Black Lawrence Press

37 pages, $8.95

 

Review by Katie Schmid

 

Caleb Curtiss’ first chapbook is a chronicle of a sister’s death in a car accident; it is the story of the moment of the death and the moments after. These poems are also poems of memory, as the speaker here watches the past become inflected with (and infected by) the knowledge of the loss that is to come, as in “Self-Portrait With My Dead Sister” where the speaker reflects on a day at the beach with his sister when they were young,

one will grow up and keep on being real,

while the other will grow up and be dead.

In this memory, the speaker’s sister is already dead though she still lives on the beach. The bald truth of a sister whose memory is both alive and dead seems an obvious enough observation about the nature of loss, but in Curtiss’ poems, it becomes a paradox, something that is troubled and fraught, an obsession—Curtiss questions what it means that his sister can be both real and not real, what it means that he dredges up her memory, over and over, to live in these poems, and finally what the space of grief is for.

There is a reluctance here to engage in the work of grief. In “Sparrow,” the speaker looks at the body of a broken bird and tries to resist thinking of his sister, who would have worried over it,

Even now, I know I could use this moment,

this dying thing to remember her with,
but I don’t want to.

In this piece, the speaker resists the act of memory, but of course even in resisting his sister’s memory, the specter of her loss appears before him. The impulse to refuse memory, and thus refuse loss and grief, runs throughout these poems, but the collection smartly catalogues the cost of such refusal. In “Time Capsule,” the speaker longs to find

…an absence in the center of memory

where order could exist without space, sisters could not

die and the past is always a red thing floating away from me

like a raft.

 

Ultimately, though, the speaker realizes that the desire to control a chaotic universe and protect himself from grief does not ensure that he can. The poem turns at this point, and the speaker zooms out, examining his past self:

Like the sea in a storm, I did not know
how I was like a storm.

One of the strengths of this collection is the speaker’s ability to both write the visceral space of grief, taking the reader into it, and his ability to rise above it, examine it, and consider its meaning. This collection, finally, is not about the sister. It can’t be; there is no sister, only the absence of one, and this is the space he charts and worries. “I have learned/to grieve formulaically,/while the function of your absence/has grown less and less//integral to my algorithm: you/aren’t even you anymore.”

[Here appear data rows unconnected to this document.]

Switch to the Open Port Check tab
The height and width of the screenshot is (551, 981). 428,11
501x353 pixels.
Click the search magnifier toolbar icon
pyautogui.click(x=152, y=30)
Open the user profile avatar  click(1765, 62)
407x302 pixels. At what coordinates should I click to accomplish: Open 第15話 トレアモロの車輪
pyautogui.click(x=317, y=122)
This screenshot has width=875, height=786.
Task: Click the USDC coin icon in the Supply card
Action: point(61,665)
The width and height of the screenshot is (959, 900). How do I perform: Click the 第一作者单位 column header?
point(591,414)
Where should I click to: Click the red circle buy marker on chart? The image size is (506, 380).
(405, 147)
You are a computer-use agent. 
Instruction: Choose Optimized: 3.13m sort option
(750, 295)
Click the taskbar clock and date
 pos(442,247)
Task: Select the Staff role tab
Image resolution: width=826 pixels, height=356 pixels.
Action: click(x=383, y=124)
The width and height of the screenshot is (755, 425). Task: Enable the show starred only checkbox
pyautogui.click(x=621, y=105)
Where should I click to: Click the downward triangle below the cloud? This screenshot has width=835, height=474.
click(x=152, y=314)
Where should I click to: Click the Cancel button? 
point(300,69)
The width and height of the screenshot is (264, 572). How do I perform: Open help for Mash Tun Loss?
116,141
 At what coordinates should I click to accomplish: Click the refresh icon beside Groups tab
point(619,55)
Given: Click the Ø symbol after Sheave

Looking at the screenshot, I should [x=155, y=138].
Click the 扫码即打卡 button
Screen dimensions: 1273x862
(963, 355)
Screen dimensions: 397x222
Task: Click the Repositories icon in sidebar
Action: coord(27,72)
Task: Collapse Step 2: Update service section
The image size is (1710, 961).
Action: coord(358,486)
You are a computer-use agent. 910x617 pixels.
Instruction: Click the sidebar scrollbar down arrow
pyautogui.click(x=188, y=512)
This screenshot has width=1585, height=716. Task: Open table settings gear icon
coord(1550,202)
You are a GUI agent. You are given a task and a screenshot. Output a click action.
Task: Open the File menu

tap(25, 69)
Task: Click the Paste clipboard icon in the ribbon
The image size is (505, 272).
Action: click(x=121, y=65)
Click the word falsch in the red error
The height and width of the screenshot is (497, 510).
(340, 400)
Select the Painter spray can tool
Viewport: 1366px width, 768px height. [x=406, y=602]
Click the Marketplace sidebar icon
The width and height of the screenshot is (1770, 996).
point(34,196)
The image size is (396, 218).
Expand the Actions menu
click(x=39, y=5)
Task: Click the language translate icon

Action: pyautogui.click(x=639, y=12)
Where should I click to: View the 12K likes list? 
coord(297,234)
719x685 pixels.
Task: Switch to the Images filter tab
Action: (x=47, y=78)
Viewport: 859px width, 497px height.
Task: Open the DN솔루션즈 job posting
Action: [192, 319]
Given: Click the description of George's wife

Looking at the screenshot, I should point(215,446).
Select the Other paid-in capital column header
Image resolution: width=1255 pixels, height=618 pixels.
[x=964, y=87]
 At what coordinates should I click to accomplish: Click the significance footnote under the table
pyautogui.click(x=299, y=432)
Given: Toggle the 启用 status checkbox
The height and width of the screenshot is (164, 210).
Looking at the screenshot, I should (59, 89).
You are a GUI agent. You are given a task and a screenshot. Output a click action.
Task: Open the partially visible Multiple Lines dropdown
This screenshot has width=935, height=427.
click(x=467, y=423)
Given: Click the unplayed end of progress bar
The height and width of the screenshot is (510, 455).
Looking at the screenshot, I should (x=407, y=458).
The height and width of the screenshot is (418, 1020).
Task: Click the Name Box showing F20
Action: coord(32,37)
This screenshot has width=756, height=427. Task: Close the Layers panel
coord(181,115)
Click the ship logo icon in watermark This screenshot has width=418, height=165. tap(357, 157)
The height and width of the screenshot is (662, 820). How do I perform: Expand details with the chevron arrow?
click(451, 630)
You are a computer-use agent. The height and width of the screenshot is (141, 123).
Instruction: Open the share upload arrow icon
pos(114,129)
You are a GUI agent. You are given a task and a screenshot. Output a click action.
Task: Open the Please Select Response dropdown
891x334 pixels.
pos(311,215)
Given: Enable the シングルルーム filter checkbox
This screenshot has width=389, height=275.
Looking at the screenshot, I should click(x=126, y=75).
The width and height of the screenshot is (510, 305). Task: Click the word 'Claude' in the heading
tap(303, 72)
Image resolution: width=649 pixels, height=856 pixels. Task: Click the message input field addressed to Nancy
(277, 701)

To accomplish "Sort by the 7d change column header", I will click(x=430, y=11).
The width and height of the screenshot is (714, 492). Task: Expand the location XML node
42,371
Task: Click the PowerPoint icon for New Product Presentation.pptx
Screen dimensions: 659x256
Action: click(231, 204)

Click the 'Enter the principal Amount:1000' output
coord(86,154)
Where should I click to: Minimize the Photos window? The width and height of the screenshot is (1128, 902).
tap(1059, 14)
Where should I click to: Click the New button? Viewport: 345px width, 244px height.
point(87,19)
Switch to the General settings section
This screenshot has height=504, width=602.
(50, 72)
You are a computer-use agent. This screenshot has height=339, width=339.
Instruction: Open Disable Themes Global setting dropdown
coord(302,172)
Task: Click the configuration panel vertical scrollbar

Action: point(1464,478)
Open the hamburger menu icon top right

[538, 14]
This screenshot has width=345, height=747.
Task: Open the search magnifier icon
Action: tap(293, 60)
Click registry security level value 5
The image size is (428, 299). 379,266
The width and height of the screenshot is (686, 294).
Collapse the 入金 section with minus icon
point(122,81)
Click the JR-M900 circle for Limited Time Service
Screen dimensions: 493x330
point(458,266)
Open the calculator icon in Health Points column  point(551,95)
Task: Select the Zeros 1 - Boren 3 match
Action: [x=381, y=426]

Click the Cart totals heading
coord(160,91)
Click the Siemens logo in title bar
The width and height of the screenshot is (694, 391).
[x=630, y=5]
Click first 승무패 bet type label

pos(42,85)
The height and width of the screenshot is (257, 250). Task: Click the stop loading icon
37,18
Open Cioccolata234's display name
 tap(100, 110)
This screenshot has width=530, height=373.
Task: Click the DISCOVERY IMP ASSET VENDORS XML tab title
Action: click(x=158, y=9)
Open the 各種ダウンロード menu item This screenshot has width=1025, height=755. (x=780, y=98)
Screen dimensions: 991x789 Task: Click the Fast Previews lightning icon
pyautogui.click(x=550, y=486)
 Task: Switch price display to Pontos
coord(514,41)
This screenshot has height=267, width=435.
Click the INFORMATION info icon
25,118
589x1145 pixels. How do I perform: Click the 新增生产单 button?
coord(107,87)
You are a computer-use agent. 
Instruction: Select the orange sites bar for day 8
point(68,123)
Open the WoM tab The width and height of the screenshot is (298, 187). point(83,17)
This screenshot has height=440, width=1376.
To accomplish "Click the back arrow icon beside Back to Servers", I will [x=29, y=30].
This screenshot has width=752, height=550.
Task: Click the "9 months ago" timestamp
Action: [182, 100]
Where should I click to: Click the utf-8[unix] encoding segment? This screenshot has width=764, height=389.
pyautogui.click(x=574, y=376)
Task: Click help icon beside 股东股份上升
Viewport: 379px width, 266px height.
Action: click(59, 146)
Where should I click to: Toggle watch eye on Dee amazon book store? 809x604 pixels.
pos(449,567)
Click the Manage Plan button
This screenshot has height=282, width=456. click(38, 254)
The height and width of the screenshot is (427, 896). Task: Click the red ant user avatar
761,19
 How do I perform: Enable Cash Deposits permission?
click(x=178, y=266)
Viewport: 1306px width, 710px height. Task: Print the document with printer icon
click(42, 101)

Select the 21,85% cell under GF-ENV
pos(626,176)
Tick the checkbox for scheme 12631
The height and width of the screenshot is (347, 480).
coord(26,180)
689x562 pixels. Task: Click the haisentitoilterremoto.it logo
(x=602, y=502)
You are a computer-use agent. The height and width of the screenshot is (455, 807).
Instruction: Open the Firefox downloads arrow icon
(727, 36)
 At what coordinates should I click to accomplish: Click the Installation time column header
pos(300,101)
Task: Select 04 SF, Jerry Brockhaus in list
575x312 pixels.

Curtiss’ strength as a poet comes from his ability to speak in a register that is direct and seemingly simple, and to then subvert the reader’s expectations by working against or complicating his simple language using form. Consider the fourth movement of the poem “Dream,” a poem about the ways the sister and the sister’s death haunts the speaker’s dreams. The poem becomes almost aphoristic in its employment of anaphora; every line is steady and measured, sure in its statement of fact. Each line begins with “this time” until the repetition becomes a litany, building to the stunning conclusion:

This time you blow by the stop sign and everything’s fine.

This time you blow by the stop sign and everything’s fine.

This time you blow by the stop sign and everything’s fine.

This time you say how tired you are.

The repeated phrase becomes a wish, a prayer, a ritual in which all the longing and emotion of the poem live. The final line of the piece leaves the reader with an image—a hallucination of the subconscious, driven by desire and grief—of the sister still living, in the car, remarking on her state of mind. An ordinary image of dailiness, elevated in meaning because of the image’s impossibility.

And it’s his longer poems, his sequence poems, where form and language work against each other most interestingly (look for “Elegy,” “Guncotton,” and the final poem that gives the book its title). In these pieces Curtiss’ work stretches, flexes, and shows the reader what it can do.

 

***

Katie Schmid has been published in Best New Poets 2009, Quarterly WestHobart, and The Rumpus, among other places. Her chapbook is forthcoming from Split Lip Press. She lives and writes in Nebraska.